Formuló las excepciones de falta de aplicación de las normas legales, buena fe, inexistencia de las obligaciones, cobro de lo no debido, derogatoria de la cláusula 51 de la convención colectiva de trabajo y la inaplicabilidad de la convención colectiva 1999 – 2000 (f.° 48 a 57). SENTENCIA DE PRIMERA INSTANCIA El Juzgado Sexto Laboral del Circuito Adjunto de Bogotá, mediante sentencia del 30 de junio de 2011, resolvió:
PRIMERO: Declarar que entre BAVARIA S.A. y VÍCTOR JULIO CAMACHO QUINTERO […] existió un contrato de trabajo entre el 7 de diciembre de 1981 y el 11 de septiembre de 1999.
SEGUNDO: Declarar que entre BAVARIA S.A. y el SINDICATO NACIONAL DE TRABAJADORES DE BAVARIA S.A y sus filiales SINALTRABAVARIA se celebró convención colectiva de trabajo el 18 de diciembre de 1998 para el periodo comprendido entre el 1 de enero de 1999 y el 31 de diciembre de 2000.
TERCERO: CONDENAR a BAVARIA S.A. a reconocer y pagar la pensión conforme la cláusula 51 de la convención colectiva de trabajo celebrada el 18 de diciembre de 1998 entre BAVARIA S.A. y el SINDICATO NACIONAL DE TRABAJADORES DE BAVARIA S.A. SINALTRABAVARIA y sus filiales a favor de VÍCTOR JULIO CAMACHO QUINTERO […] equivalente al 75% de la pensión que le hubiere correspondido al cumplir los requisitos para la jubilación ordinaria a partir del 10 de marzo de 2010 debidamente indexada con el mismo porcentaje del aumento de índices de precios al consumidor entre la fecha en que se causó la primera mesada y la del pago efectivo de la misma.
TERCERO (sic): CONDENAR en costas a la parte demandada BAVARIA S.A. Inclúyase en esta liquidación, la suma de $2.000.000, valor en que se estiman las agencias en derecho.
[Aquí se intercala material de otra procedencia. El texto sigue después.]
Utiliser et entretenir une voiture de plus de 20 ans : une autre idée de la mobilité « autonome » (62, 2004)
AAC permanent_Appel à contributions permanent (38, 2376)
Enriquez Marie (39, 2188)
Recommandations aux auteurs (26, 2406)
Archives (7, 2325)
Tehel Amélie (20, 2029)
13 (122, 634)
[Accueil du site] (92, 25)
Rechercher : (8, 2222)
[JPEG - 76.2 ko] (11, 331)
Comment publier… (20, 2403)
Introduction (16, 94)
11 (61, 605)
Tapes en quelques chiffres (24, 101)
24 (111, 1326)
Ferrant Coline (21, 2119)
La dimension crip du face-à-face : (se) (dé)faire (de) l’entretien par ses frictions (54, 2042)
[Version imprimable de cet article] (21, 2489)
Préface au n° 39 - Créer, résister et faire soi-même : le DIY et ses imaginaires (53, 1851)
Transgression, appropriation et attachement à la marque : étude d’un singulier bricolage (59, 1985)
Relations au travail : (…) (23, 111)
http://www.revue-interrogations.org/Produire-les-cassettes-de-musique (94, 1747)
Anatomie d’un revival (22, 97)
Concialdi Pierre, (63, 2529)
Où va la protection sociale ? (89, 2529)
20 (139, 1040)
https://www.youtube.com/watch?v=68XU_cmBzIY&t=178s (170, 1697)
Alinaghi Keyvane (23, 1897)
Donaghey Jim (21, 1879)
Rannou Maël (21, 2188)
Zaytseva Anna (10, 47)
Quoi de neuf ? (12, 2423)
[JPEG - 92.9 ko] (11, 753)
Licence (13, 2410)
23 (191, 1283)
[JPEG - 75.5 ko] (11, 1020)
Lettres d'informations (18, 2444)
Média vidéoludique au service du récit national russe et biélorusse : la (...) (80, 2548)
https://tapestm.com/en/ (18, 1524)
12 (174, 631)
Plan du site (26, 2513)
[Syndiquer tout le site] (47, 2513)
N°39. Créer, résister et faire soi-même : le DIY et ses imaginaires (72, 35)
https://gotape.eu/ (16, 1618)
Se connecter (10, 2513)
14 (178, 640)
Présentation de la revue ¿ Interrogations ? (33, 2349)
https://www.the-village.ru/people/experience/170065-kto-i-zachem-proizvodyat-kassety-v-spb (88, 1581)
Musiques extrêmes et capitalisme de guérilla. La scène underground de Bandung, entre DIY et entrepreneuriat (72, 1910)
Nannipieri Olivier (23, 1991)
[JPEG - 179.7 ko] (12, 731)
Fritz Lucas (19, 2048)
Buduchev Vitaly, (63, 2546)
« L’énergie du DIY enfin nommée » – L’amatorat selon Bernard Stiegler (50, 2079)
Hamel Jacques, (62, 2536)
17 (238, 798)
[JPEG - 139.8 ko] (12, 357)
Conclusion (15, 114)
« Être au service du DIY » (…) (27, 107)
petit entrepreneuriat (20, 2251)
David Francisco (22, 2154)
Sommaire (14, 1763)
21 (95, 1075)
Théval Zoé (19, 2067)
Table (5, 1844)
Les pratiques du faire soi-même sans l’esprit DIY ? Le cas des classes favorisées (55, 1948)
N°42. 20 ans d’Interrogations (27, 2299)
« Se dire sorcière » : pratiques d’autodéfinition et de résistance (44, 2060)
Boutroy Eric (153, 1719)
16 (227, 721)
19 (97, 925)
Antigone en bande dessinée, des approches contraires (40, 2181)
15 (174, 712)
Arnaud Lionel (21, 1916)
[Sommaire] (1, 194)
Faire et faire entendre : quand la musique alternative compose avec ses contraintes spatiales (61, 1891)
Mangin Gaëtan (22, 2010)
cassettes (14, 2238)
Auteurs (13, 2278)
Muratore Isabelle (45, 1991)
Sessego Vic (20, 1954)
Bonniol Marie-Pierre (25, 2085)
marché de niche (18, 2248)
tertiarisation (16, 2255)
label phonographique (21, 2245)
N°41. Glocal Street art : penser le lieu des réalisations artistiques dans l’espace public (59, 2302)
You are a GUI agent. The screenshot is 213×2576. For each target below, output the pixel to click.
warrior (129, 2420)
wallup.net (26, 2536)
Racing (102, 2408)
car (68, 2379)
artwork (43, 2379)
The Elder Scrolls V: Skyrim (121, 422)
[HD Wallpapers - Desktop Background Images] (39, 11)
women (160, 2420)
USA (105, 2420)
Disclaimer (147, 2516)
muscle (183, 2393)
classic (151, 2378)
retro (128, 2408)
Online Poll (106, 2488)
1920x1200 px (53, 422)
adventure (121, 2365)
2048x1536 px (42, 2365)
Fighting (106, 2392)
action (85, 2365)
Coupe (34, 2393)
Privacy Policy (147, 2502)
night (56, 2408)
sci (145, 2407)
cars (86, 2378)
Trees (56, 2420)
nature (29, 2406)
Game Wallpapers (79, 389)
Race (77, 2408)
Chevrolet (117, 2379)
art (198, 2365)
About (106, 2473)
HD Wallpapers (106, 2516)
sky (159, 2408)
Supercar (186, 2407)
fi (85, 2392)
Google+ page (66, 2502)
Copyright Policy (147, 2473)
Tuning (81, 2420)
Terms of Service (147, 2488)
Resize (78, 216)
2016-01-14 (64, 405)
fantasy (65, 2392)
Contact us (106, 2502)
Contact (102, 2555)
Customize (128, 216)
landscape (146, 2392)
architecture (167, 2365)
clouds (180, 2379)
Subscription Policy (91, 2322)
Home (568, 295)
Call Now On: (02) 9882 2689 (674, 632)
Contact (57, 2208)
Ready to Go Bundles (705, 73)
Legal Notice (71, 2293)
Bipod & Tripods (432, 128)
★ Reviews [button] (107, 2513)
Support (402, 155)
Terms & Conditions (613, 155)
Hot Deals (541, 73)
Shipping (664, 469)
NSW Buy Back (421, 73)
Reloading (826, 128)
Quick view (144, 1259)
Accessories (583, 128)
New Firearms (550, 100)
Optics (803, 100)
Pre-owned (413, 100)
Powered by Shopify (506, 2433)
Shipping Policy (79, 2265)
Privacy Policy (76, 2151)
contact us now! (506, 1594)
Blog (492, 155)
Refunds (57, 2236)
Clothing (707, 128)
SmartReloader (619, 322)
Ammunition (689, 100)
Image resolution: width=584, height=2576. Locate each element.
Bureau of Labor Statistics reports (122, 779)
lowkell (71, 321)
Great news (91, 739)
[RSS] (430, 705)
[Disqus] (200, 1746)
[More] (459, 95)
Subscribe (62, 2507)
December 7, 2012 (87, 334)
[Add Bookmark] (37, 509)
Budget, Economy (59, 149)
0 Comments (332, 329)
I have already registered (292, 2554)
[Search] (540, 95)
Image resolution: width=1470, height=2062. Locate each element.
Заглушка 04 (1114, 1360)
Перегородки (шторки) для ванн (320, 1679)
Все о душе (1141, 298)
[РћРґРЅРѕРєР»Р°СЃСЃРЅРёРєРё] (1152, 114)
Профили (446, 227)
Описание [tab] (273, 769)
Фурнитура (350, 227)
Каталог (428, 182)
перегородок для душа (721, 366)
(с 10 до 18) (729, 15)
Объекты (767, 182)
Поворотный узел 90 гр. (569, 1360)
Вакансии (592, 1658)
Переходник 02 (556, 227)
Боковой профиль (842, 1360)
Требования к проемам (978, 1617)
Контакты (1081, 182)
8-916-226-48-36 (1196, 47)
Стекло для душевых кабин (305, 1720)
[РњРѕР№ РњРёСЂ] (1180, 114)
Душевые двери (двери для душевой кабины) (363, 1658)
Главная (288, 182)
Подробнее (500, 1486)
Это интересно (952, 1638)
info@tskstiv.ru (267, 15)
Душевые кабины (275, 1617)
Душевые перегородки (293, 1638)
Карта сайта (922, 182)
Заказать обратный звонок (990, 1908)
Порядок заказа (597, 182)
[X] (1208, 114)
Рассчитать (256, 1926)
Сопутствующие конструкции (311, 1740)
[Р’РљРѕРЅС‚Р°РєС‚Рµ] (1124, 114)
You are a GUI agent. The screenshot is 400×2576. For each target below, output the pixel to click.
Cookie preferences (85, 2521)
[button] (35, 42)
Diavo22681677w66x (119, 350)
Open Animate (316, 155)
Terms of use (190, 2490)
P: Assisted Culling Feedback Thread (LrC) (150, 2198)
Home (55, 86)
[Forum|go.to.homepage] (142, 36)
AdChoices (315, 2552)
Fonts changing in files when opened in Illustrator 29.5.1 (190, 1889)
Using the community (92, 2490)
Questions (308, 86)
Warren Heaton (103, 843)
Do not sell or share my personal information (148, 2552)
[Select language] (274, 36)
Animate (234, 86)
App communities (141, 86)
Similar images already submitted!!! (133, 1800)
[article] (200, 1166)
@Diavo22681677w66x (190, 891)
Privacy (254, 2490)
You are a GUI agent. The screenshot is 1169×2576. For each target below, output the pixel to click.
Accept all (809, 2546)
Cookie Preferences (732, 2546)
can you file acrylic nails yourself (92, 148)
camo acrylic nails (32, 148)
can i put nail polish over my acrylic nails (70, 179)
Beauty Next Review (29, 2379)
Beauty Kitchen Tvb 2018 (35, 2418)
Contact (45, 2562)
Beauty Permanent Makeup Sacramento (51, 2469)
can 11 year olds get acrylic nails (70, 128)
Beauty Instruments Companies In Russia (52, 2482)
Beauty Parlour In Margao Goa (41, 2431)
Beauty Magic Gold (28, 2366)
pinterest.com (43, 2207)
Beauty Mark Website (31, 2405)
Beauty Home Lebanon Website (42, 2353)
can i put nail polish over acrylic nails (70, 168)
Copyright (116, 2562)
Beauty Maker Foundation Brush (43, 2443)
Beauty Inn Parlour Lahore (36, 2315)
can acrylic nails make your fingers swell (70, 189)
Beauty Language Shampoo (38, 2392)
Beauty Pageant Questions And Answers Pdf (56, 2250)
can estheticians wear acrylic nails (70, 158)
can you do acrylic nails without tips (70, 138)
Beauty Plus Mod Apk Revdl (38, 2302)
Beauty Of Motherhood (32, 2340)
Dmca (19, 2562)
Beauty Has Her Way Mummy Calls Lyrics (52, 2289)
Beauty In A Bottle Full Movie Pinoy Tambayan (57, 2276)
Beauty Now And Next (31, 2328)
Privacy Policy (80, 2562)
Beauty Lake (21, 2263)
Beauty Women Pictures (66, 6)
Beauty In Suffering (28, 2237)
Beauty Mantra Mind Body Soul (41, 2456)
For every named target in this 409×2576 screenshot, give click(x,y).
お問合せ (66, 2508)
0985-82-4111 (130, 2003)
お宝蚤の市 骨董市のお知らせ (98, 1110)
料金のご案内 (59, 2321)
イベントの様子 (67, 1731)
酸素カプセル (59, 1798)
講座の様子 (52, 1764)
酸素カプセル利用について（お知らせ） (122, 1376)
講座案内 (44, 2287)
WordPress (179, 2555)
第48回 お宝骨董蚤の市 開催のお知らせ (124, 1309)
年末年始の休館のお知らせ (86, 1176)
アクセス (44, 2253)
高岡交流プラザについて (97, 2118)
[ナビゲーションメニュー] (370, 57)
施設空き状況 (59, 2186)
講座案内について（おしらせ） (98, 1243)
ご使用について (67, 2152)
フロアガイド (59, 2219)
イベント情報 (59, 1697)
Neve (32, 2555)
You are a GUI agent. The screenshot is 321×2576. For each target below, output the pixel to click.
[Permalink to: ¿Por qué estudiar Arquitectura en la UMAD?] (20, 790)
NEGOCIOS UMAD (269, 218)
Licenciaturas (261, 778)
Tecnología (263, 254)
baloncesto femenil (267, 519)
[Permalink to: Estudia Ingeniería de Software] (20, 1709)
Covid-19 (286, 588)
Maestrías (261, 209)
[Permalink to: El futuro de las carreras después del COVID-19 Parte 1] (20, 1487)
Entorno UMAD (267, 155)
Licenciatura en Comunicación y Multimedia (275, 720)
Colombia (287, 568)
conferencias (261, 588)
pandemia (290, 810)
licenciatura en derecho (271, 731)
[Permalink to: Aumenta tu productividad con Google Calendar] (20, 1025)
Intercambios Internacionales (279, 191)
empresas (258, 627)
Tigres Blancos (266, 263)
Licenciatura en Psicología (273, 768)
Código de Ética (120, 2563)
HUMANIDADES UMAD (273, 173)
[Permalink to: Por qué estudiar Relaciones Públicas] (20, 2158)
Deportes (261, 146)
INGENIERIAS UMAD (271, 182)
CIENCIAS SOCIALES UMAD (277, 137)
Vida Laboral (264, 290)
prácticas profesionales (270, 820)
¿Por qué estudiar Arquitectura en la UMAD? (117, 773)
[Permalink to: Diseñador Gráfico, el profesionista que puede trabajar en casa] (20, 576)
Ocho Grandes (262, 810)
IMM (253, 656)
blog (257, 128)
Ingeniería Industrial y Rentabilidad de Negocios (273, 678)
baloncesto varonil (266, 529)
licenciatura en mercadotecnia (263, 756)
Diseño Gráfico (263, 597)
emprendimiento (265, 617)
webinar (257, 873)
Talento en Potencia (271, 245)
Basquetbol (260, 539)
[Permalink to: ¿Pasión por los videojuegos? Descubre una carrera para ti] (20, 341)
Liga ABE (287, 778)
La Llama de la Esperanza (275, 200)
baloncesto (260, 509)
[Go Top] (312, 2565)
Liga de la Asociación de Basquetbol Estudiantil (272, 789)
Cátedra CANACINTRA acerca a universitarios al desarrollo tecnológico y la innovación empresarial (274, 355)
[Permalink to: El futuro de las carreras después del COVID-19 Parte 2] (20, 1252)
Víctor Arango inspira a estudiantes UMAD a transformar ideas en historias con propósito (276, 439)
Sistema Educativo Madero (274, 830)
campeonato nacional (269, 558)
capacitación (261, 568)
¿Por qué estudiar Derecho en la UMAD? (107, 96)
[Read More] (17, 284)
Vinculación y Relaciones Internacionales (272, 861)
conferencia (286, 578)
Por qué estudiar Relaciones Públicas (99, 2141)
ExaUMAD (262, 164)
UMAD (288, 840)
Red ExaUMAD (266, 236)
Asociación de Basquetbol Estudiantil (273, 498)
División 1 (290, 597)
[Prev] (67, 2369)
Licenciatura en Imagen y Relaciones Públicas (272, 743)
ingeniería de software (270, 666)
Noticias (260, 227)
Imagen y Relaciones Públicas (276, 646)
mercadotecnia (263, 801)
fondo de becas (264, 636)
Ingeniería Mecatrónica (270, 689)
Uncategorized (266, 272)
CUARTO: ABSOLVER a la demandada de las demás pretensiones invocadas en su contra (f.° 248 a 254 y 270). SENTENCIA DE SEGUNDA INSTANCIA Por apelación de la parte demandada, la Sala Laboral de Descongestión del Tribunal Superior de Bogotá, a través de la sentencia del 12 de diciembre de 2012, confirmó la decisión de primer grado. En lo que interesa al recurso extraordinario, el Colegiado señaló que la «pensión de jubilación sanción» sea de origen legal o convencional, ha sido considerado una prestación económica que se reconoce cuando se termina el contrato de trabajo sin justa causa, siempre y cuando el trabajador cumpla el requisito de tiempo de servicio, ya que su exigibilidad ocurre cuando se cumple la edad establecida en la ley o en la convención. En esa dirección, argumentó que según la jurisprudencia de la Corte, para el nacimiento a la vida jurídica del derecho a la pensión sanción solo se requiere que el trabajador sea despedido sin justa causa, después de haber cumplido el tiempo de servicio previsto, ya que la edad es un requisito de exigibilidad.
Sostuvo que no se discutía: que el actor prestó sus servicios a la demandada desde el 17 de diciembre de 1981 al 10 de septiembre de 1999, data ésta en que fue « despedido injustamente» por la sociedad demandada; que era beneficiario de la convención colectiva; que dicho acuerdo estuvo vigente del 1 de enero de 1999 al 31 de diciembre de 2000; que el actor nació el 10 de marzo de 1960 y, por ende, cumplió la edad de 50 años el mismo día y mes del año 2010, así como el contenido de la cláusula 51 de la convención colectiva de trabajo.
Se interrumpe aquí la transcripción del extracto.